## Problem requirements
Reproduce the following lines of material verbatim, with nothing added or left out.

Records from a pointing dataset
Begin
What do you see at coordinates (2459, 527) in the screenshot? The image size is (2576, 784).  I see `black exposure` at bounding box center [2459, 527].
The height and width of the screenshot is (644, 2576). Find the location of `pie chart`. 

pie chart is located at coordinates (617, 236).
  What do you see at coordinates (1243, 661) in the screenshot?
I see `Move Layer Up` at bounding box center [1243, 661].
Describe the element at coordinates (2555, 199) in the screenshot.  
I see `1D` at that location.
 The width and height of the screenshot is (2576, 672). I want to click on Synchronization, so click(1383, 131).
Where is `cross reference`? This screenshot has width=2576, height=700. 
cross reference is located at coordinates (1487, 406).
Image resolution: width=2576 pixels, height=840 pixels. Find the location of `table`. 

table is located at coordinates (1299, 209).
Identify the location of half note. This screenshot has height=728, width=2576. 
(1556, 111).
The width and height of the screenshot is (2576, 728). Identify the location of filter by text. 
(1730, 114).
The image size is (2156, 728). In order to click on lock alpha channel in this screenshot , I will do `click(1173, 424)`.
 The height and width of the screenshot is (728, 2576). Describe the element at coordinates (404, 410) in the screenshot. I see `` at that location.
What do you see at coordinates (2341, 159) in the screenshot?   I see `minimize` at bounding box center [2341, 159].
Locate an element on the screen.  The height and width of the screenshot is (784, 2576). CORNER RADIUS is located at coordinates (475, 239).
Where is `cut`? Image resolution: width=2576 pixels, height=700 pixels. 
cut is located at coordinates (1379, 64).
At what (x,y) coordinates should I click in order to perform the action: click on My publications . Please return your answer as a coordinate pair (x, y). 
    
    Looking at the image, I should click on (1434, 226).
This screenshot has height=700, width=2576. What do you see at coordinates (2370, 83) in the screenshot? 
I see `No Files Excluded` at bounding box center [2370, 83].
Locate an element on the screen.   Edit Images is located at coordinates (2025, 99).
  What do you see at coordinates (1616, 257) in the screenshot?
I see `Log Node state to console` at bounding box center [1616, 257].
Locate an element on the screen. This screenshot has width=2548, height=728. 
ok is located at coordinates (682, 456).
End
## Solution for this exercise
What do you see at coordinates (2459, 527) in the screenshot? The image size is (2576, 784).  I see `black exposure` at bounding box center [2459, 527].
The height and width of the screenshot is (644, 2576). Find the location of `pie chart`. 

pie chart is located at coordinates (617, 236).
  What do you see at coordinates (1243, 661) in the screenshot?
I see `Move Layer Up` at bounding box center [1243, 661].
Describe the element at coordinates (2555, 199) in the screenshot.  
I see `1D` at that location.
 The width and height of the screenshot is (2576, 672). I want to click on Synchronization, so click(1383, 131).
Where is `cross reference`? This screenshot has width=2576, height=700. 
cross reference is located at coordinates (1487, 406).
Image resolution: width=2576 pixels, height=840 pixels. Find the location of `table`. 

table is located at coordinates (1299, 209).
Identify the location of half note. This screenshot has height=728, width=2576. 
(1556, 111).
The width and height of the screenshot is (2576, 728). Identify the location of filter by text. 
(1730, 114).
The image size is (2156, 728). In order to click on lock alpha channel in this screenshot , I will do `click(1173, 424)`.
 The height and width of the screenshot is (728, 2576). Describe the element at coordinates (404, 410) in the screenshot. I see `` at that location.
What do you see at coordinates (2341, 159) in the screenshot?   I see `minimize` at bounding box center [2341, 159].
Locate an element on the screen.  The height and width of the screenshot is (784, 2576). CORNER RADIUS is located at coordinates (475, 239).
Where is `cut`? Image resolution: width=2576 pixels, height=700 pixels. 
cut is located at coordinates (1379, 64).
At what (x,y) coordinates should I click in order to perform the action: click on My publications . Please return your answer as a coordinate pair (x, y). 
    
    Looking at the image, I should click on (1434, 226).
This screenshot has height=700, width=2576. What do you see at coordinates (2370, 83) in the screenshot? 
I see `No Files Excluded` at bounding box center [2370, 83].
Locate an element on the screen.   Edit Images is located at coordinates (2025, 99).
  What do you see at coordinates (1616, 257) in the screenshot?
I see `Log Node state to console` at bounding box center [1616, 257].
Locate an element on the screen. This screenshot has width=2548, height=728. 
ok is located at coordinates (682, 456).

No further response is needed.